How Your Numbers Compare to Averages
A systematic review published in the BJU International, drawing from over 15,500 men, found the following averages:
- Erect length: 13.12 cm (about 5.16 inches)
- Erect circumference: 11.66 cm (about 4.59 inches)
- Flaccid length: 9.16 cm (about 3.61 inches)
- Stretched length: 13.24 cm (about 5.21 inches)
The standard deviation for erect length was 1.66 cm, which means roughly two-thirds of men fall between about 11.5 cm (4.5 inches) and 14.8 cm (5.8 inches). Micropenis, a clinical diagnosis, applies only when the measurement falls more than 2.5 standard deviations below the mean, which works out to under roughly 9 cm (3.5 inches) in erect bone-pressed length for an adult. That threshold is quite rare.
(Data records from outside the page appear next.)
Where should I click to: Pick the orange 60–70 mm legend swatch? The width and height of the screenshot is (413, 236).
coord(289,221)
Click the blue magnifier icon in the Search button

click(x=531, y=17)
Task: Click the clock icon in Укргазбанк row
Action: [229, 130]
Flaccid size is a poor predictor of erect size. Some men grow substantially during erection while others start closer to their full length. The study’s flaccid average of 9.16 cm compared to the erect average of 13.12 cm reflects nearly a 4 cm difference on average, but individual variation is wide.
Common Mistakes That Skew Results
Measuring from the side or bottom instead of the top adds length artificially, especially with any degree of curvature. Using a flexible tape for length lets the tape follow curves rather than measuring in a straight line. Skipping the bone press can subtract a centimeter or more if you carry weight around your midsection. And measuring at partial erection will consistently give you a shorter, thinner number than your actual maximum.
Temperature matters more than most people expect. A cold room causes significant retraction of flaccid size and can reduce erection quality. If the room feels cold, your measurement will probably come in lower than it would otherwise. A warm, comfortable environment removes that variable.